Exercise aim: In the material below, which lines hold the word "screenshot"? Pick each one out.

Data for the task:
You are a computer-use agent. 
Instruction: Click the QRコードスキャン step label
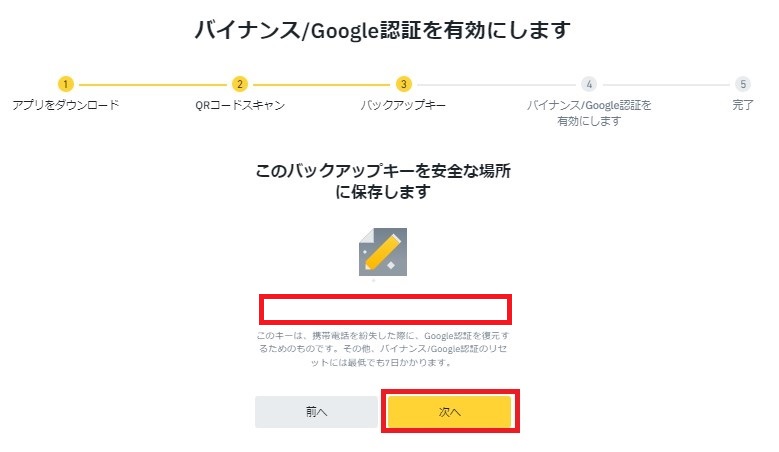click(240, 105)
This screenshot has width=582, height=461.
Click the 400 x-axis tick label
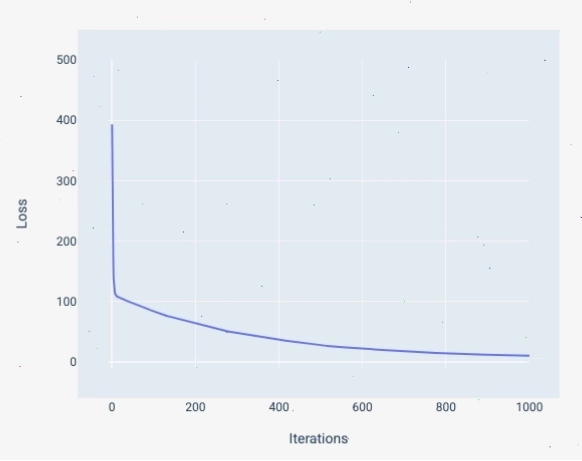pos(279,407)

==

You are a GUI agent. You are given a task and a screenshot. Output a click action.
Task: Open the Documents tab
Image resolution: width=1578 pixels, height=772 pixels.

--

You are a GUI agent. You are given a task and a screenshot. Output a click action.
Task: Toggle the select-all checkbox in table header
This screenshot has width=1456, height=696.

Answer area:
This screenshot has width=582, height=461.
You are a GUI agent. You are given a task and a screenshot. Output a click action.
You are a GUI agent. You are given a task and a screenshot. Output a click action.
This screenshot has width=1456, height=696.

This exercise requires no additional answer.